店内に入って目に映った緑の植物は美しい色合いと形をしているが根には、致死性の猛毒。黄色の果実からは幻惑作用の毒が抽出できる。その他にも気味の悪い赤紫の植物からは、治癒力が向上する成分を抽出できるものまである。
レインが匂いから感じたのは、女の子としてではなく一介の薬師としての鼻が好奇心を擽ったのだろう。まぁ、俺としちゃあ女の子の長い買い物に付き合わされるよりは此方の薬効植物を見て回る方がよっぽど価値がある。
確かにレインがいろんな服を着せ替えていくのも男の俺からすりゃあ冥利に尽きるが、旅に出て大きな価値を生むのは衣服よりも薬効植物だ。
衣食住は安定した収入を手にしている民が必要することで、冒険者が求めるのは傷口を塞ぐ回復薬などの『医』。モンスター討伐や薬草採取などで疲れきった体を内側から回復する『食』。傷付いた武器や防具の修理をする『業』であり『衣』に同義だ。残った『住』は退役した冒険者か、大きなギルドを作った拠点がそうだろう。

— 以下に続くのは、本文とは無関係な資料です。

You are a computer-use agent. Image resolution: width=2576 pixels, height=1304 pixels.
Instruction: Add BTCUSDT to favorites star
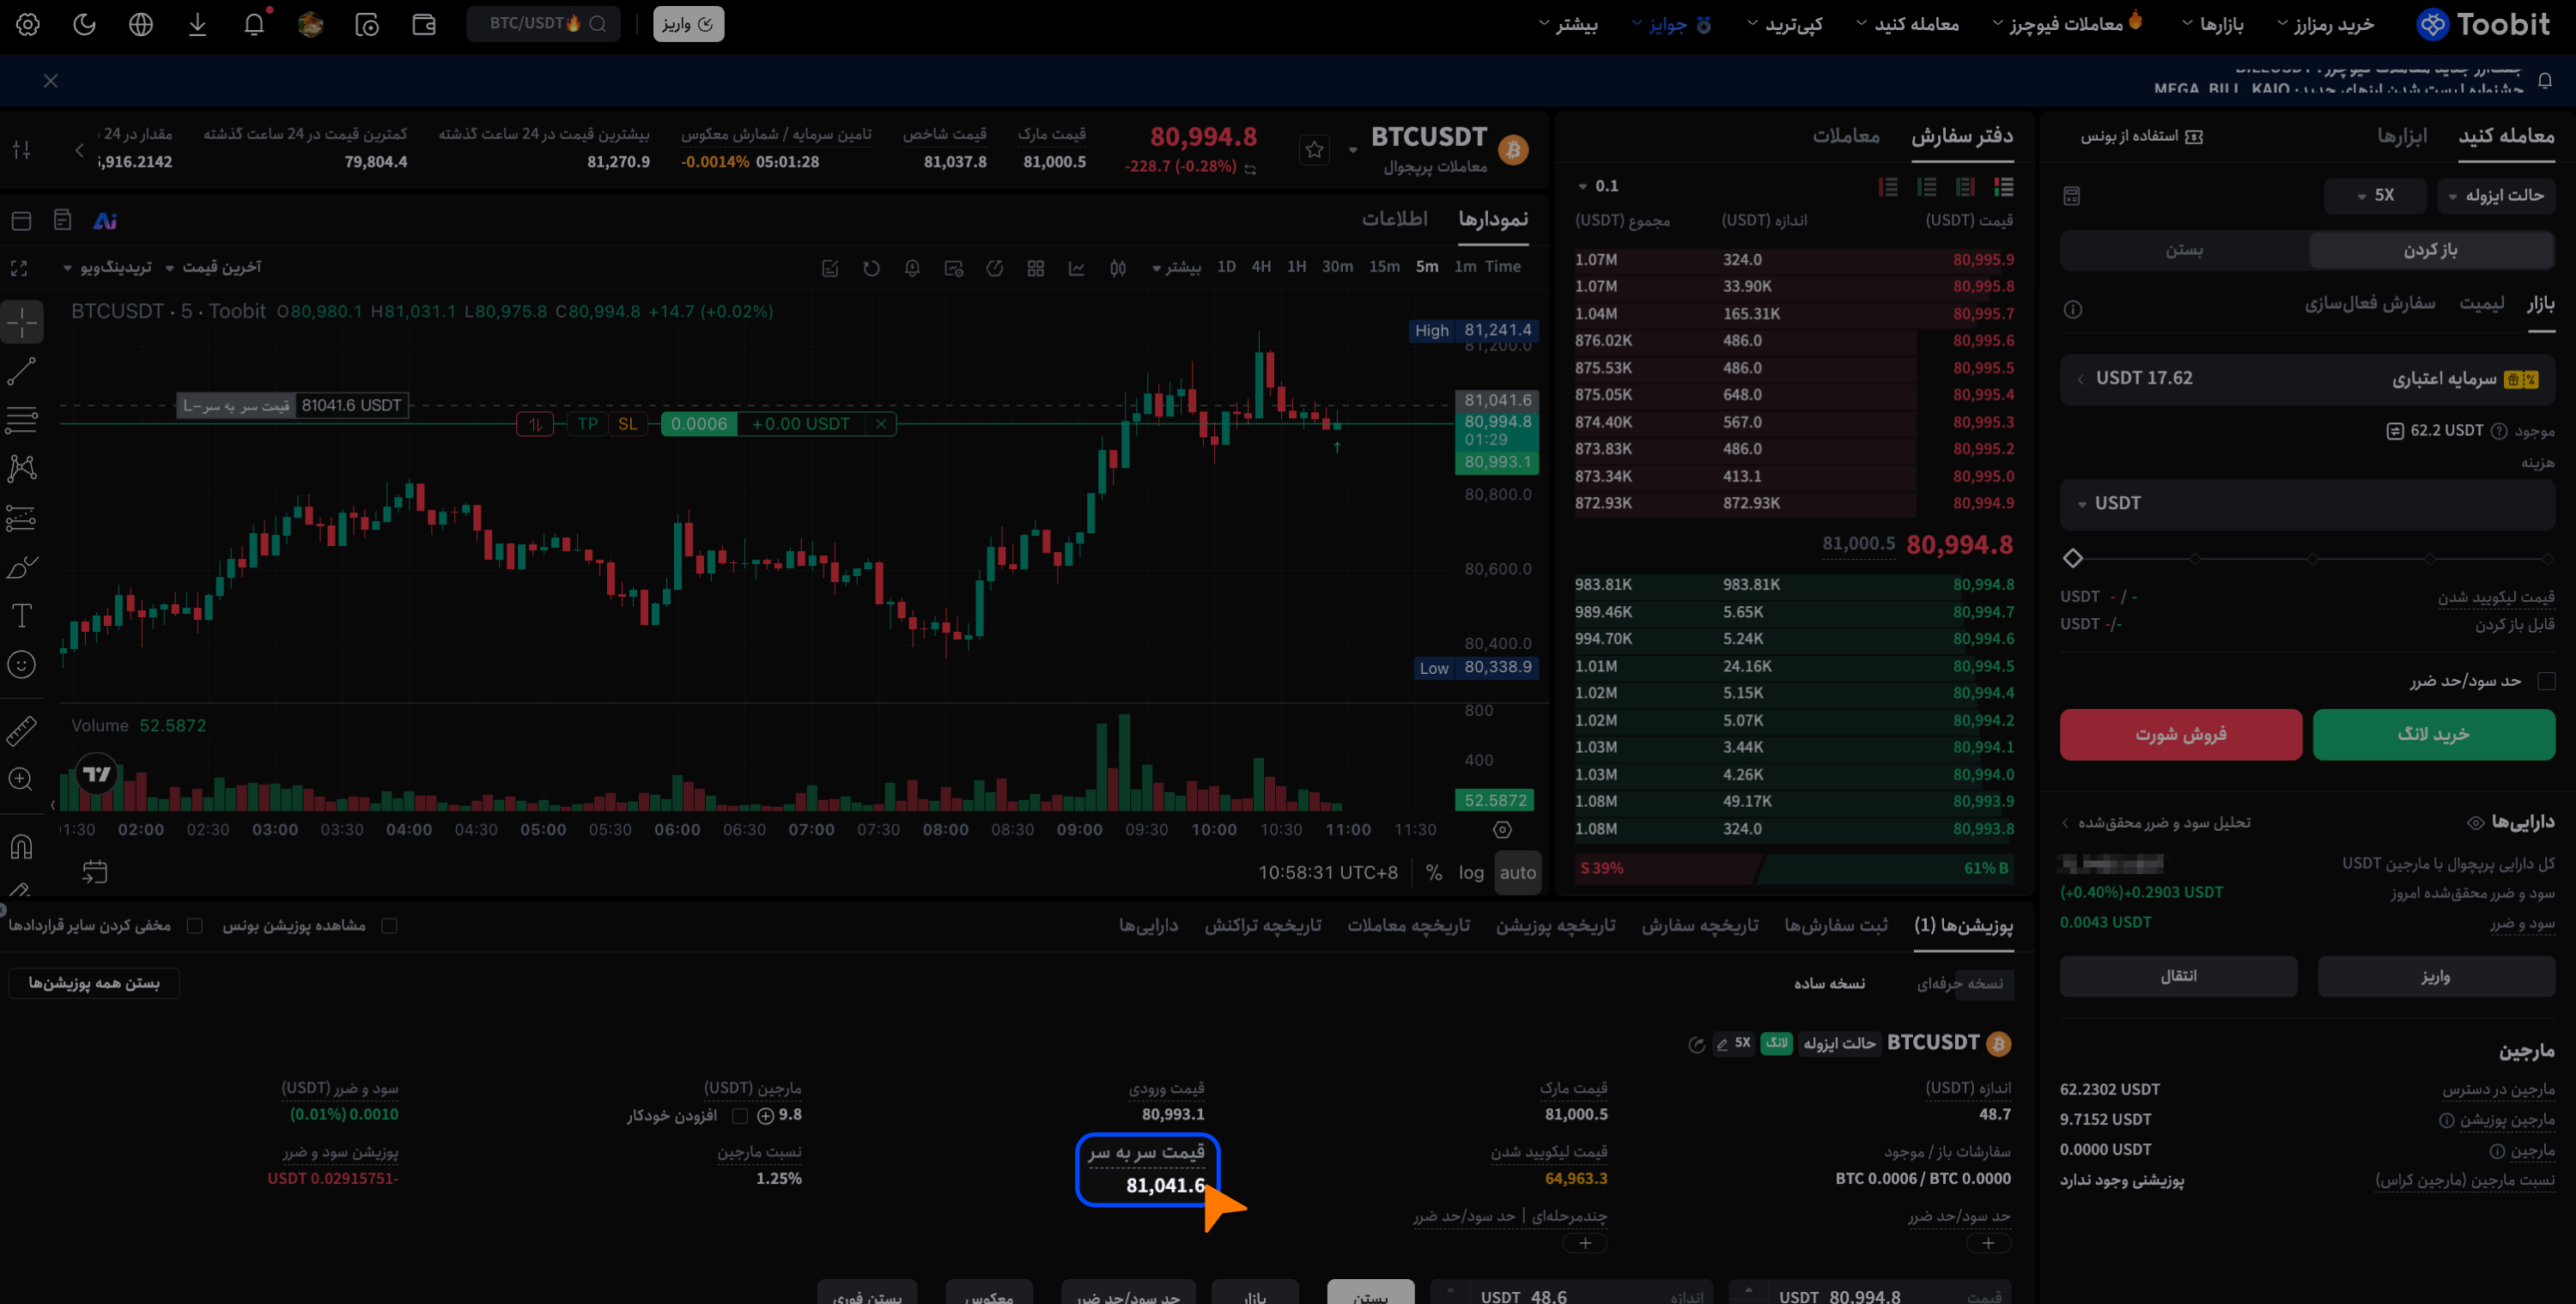pos(1314,150)
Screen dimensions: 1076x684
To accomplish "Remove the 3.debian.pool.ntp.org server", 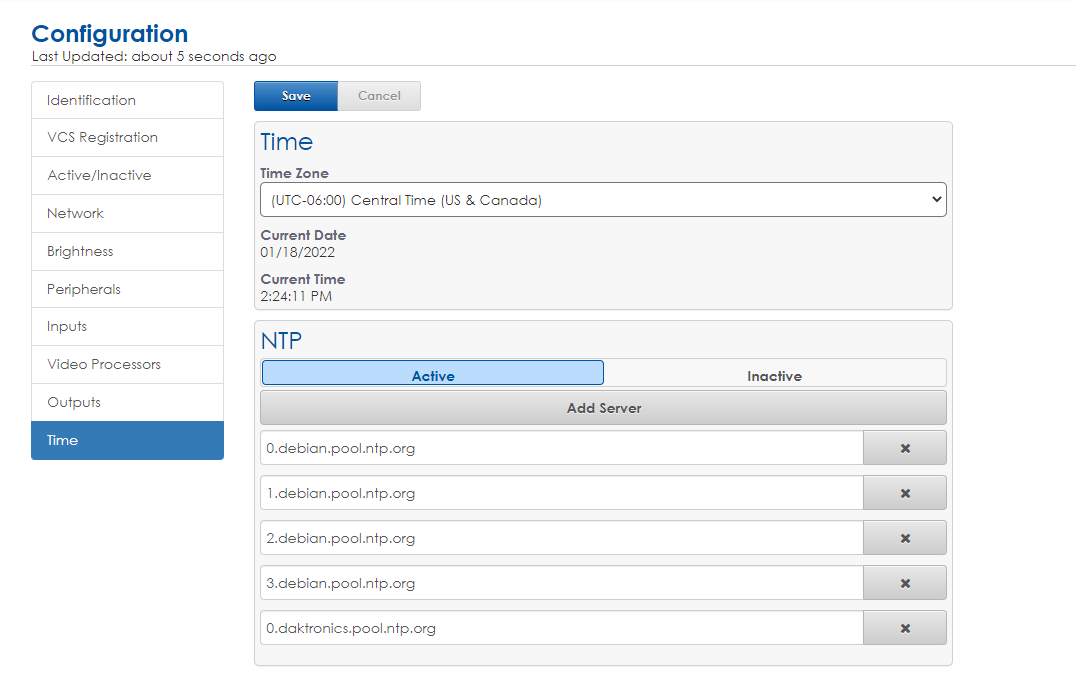I will click(x=904, y=582).
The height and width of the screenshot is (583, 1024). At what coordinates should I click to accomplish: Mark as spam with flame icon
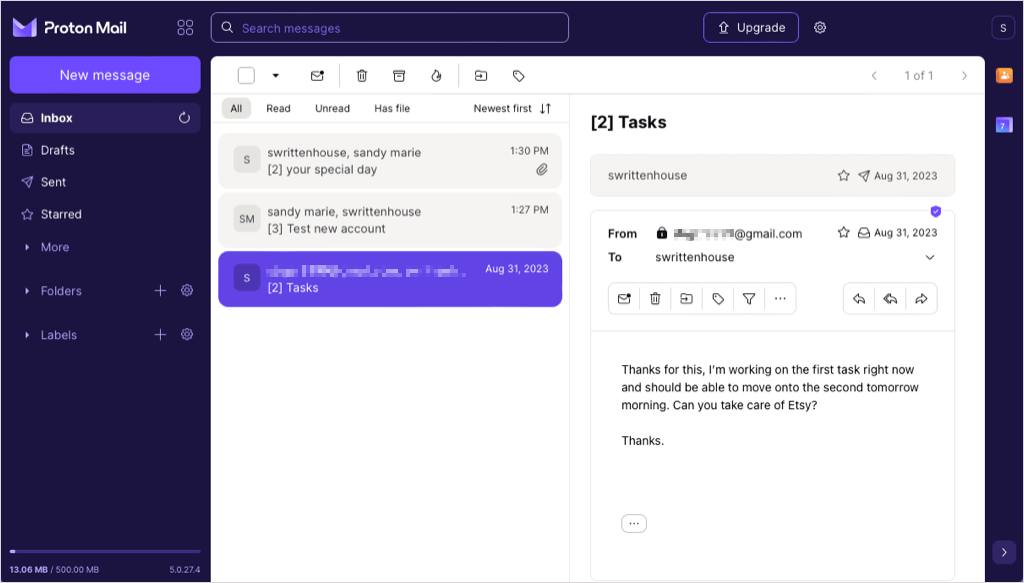[x=436, y=76]
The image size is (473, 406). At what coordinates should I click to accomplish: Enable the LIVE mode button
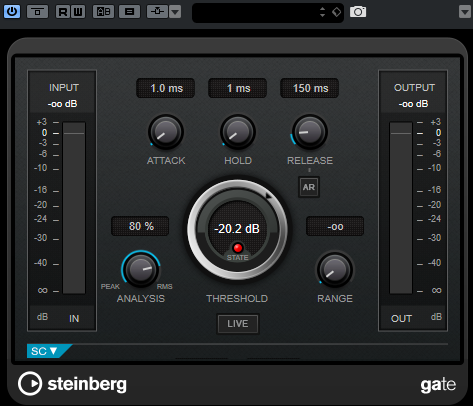(238, 324)
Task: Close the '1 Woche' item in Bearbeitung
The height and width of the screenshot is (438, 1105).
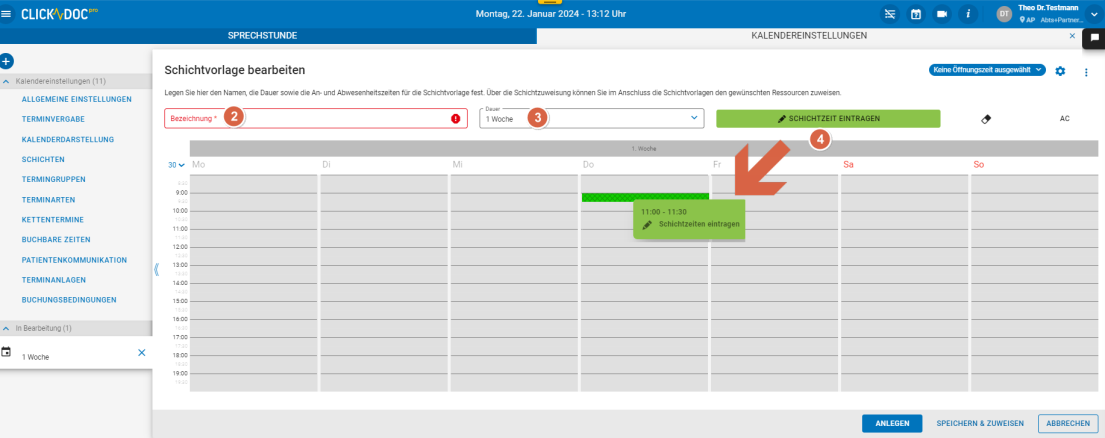Action: pyautogui.click(x=141, y=353)
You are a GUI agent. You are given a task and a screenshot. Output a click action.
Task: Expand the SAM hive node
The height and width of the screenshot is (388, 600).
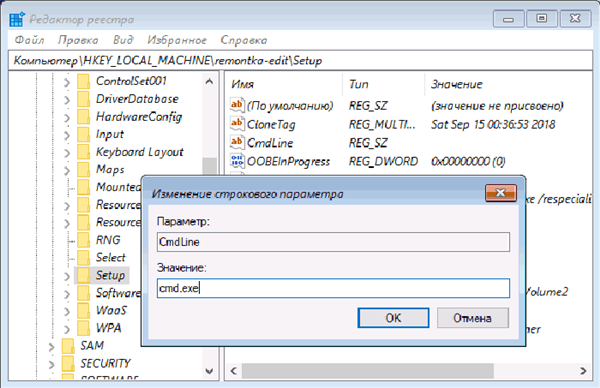click(51, 346)
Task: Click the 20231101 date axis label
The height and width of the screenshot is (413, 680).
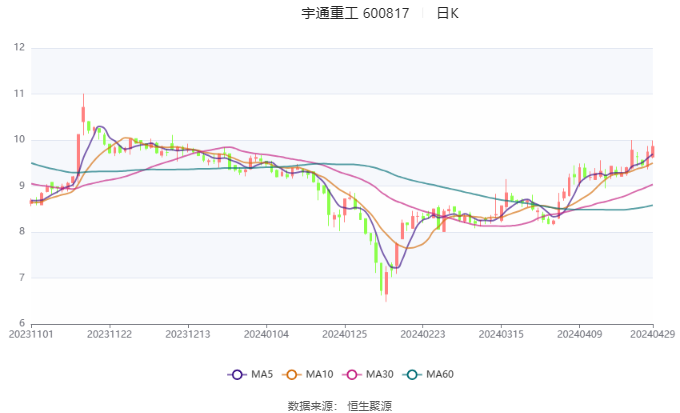Action: pyautogui.click(x=31, y=335)
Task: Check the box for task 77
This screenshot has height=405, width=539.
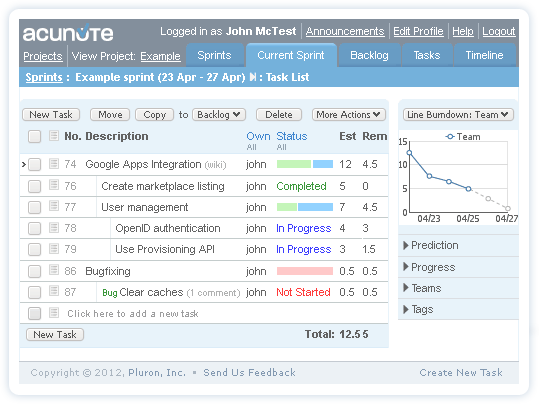Action: tap(34, 207)
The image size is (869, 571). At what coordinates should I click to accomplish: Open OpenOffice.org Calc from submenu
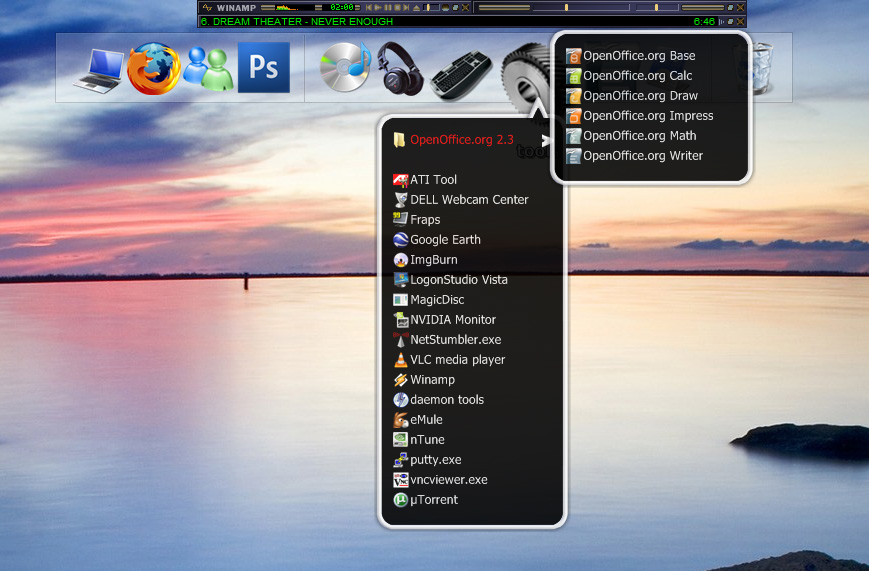point(637,76)
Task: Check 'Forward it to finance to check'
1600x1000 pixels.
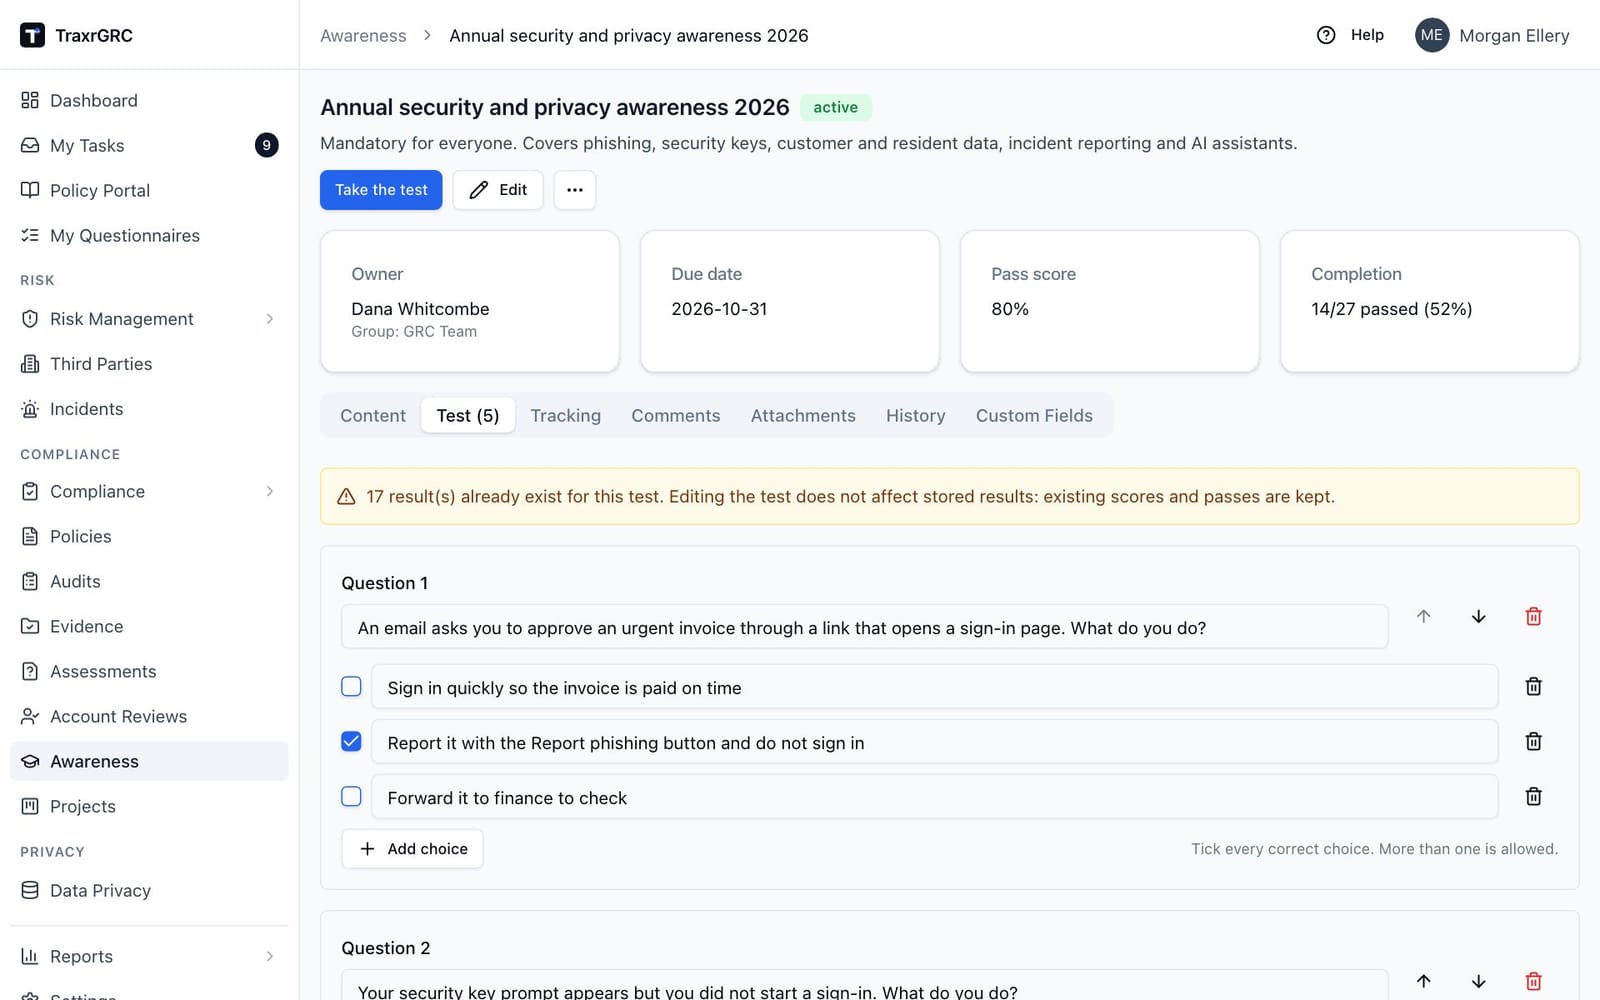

レジカウンターや店内に店員さんが見当たらないのいいことに、興味津々に効果が大きい回復薬の素材を見て回っている。甲邱の研究施設にあった青薔薇の園と同じくらいの技術が注ぎ込まれた水路が、水なしでは生きられない薬効植物に栄養を与えている。
見て回っていれば、いつかの時を思い出す『多肉植物サボテンの白兜』が薄い膜を水面に張って毒々しい青い根が水路の底まで届いているのが見える。白金砂丘で見た青い根は極細だったが見事な太い根っこは興味深いが危険な色をする花がイヤな記憶を思い出してしまうのだった。
それぞれに薬効植物を観賞していると、レインよりも小さな女の子が尋ねてきた。
「お探しものは見つかりましたか?」
店員さんなのだろう。作業用のエプロンのポケットにはハサミや手袋が見える。人間種以外の亜人と聞いていたが普通に人もいるじゃん。と思ったのは最初だけだった。
この子は人にも見えるけど、特徴的な尖った耳で分かる。翡翠色の髪は、どこかの迷子薬師を思い出すが瞳の色は琥珀ではなく空を思わせる俺と同じ青い色の目が印象的な少女。白亜人[エルフ]だった。